Your instructions
Among the records below, find each line containing the word "field" and copy it.

# # # #

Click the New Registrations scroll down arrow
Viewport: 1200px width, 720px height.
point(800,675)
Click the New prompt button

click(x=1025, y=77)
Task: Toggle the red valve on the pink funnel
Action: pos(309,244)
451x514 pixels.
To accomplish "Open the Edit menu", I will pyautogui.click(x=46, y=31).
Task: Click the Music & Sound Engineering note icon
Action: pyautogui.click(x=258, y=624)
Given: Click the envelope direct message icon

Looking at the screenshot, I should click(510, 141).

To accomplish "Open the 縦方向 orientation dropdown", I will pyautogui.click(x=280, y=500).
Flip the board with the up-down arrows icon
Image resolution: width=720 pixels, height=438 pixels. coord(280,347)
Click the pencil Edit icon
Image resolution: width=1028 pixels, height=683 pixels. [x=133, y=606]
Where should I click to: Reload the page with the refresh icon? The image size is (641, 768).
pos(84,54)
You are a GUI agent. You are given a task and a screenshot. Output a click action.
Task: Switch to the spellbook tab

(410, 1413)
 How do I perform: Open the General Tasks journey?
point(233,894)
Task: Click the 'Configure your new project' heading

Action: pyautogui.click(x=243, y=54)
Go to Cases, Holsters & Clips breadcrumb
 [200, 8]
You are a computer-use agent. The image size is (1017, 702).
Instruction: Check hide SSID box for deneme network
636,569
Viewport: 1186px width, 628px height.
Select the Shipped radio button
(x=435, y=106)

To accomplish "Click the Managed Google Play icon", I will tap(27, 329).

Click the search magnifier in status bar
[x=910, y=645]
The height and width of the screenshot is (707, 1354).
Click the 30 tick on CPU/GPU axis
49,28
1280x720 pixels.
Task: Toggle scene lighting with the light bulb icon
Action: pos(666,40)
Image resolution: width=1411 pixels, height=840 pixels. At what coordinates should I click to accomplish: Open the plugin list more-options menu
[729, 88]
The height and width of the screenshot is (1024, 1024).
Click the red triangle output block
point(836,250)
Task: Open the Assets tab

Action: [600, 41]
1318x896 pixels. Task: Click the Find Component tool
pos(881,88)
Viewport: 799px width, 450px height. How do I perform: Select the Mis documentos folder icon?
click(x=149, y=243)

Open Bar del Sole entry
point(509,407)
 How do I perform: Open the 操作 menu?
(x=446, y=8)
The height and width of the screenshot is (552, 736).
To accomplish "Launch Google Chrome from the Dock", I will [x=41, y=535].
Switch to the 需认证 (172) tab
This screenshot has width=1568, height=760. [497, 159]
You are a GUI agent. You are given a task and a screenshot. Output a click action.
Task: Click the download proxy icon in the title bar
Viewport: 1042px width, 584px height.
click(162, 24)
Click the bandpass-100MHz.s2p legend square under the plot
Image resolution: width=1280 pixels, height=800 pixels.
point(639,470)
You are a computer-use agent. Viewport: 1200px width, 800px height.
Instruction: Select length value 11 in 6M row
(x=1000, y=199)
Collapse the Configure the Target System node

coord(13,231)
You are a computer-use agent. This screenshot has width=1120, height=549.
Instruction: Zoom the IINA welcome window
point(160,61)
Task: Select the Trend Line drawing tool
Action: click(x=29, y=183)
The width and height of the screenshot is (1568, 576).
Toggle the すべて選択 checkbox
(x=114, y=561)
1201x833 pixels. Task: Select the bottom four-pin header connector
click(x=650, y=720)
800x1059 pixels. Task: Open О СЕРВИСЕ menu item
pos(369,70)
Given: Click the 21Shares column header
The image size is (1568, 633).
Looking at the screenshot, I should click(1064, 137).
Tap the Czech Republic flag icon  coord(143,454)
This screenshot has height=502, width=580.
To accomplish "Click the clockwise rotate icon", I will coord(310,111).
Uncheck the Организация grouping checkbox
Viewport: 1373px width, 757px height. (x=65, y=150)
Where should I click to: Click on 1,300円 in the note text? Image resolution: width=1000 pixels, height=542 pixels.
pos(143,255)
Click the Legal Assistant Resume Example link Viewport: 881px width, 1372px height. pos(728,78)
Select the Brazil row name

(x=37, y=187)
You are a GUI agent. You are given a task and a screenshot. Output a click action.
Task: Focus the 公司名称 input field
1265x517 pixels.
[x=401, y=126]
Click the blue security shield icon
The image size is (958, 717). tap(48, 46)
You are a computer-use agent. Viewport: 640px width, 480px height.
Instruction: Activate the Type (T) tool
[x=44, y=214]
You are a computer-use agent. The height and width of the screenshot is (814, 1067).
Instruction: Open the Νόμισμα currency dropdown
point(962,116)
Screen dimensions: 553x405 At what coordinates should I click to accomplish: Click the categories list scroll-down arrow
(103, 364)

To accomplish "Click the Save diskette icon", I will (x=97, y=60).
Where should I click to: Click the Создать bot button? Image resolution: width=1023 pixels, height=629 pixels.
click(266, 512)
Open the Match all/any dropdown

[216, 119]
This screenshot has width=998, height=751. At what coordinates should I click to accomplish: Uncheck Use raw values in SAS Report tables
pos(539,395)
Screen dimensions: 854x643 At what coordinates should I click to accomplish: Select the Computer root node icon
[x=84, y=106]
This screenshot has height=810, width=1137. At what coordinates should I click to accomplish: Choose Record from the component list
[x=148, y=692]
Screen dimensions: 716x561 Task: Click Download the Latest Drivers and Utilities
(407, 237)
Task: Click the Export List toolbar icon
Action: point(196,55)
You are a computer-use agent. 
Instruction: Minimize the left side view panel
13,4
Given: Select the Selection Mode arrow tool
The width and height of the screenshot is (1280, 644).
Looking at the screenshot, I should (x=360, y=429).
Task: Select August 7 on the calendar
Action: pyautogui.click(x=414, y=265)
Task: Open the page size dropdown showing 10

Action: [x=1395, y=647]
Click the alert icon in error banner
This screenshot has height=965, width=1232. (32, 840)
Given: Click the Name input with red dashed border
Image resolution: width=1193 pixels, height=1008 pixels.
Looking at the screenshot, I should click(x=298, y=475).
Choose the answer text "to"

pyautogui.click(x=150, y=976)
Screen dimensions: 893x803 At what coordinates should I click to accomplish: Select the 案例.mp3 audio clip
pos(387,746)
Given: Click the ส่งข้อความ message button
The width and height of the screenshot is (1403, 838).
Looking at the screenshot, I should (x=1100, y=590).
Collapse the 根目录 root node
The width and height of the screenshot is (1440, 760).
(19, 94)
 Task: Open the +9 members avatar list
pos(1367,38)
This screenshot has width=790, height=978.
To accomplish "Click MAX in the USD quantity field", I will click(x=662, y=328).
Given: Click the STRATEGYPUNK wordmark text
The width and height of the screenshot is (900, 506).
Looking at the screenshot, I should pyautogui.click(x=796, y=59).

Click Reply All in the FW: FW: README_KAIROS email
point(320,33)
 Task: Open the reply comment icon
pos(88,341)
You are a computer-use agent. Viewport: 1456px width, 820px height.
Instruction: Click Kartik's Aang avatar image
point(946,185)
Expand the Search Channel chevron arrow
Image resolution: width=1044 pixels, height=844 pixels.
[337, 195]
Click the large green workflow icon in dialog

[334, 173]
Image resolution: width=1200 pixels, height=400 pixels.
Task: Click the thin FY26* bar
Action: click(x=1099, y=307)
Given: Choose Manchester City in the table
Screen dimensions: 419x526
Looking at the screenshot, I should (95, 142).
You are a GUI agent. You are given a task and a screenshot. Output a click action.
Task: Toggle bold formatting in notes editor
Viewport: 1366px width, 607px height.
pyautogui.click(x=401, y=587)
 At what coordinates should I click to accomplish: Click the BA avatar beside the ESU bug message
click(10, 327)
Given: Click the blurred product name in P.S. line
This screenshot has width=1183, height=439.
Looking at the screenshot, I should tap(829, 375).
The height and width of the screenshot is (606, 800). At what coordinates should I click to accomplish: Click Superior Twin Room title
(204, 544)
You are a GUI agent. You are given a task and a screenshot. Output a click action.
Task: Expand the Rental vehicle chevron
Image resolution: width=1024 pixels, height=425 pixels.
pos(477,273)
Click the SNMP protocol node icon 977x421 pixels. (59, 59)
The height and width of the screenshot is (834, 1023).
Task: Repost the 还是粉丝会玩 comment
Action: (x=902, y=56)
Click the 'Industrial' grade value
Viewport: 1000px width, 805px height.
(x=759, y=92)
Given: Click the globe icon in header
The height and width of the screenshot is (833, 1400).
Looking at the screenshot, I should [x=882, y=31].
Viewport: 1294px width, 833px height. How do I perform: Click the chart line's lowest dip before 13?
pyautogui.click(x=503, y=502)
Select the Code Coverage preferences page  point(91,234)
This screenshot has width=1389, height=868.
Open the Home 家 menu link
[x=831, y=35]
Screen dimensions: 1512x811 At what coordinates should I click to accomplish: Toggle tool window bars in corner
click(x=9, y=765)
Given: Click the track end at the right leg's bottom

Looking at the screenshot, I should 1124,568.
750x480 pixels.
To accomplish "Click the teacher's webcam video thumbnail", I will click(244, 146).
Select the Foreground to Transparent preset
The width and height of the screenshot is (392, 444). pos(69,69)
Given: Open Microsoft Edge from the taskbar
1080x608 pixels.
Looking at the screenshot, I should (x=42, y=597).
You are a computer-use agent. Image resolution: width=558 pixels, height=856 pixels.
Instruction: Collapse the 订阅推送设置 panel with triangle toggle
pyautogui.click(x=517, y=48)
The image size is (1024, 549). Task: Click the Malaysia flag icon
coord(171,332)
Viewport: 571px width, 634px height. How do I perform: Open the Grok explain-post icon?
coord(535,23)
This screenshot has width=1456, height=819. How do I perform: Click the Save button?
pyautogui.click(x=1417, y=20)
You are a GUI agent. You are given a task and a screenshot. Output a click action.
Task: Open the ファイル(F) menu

# # # #

Exercise output
Task: Focus the 公司名称 input field
To accomplish "Click MAX in the USD quantity field", I will click(x=662, y=328).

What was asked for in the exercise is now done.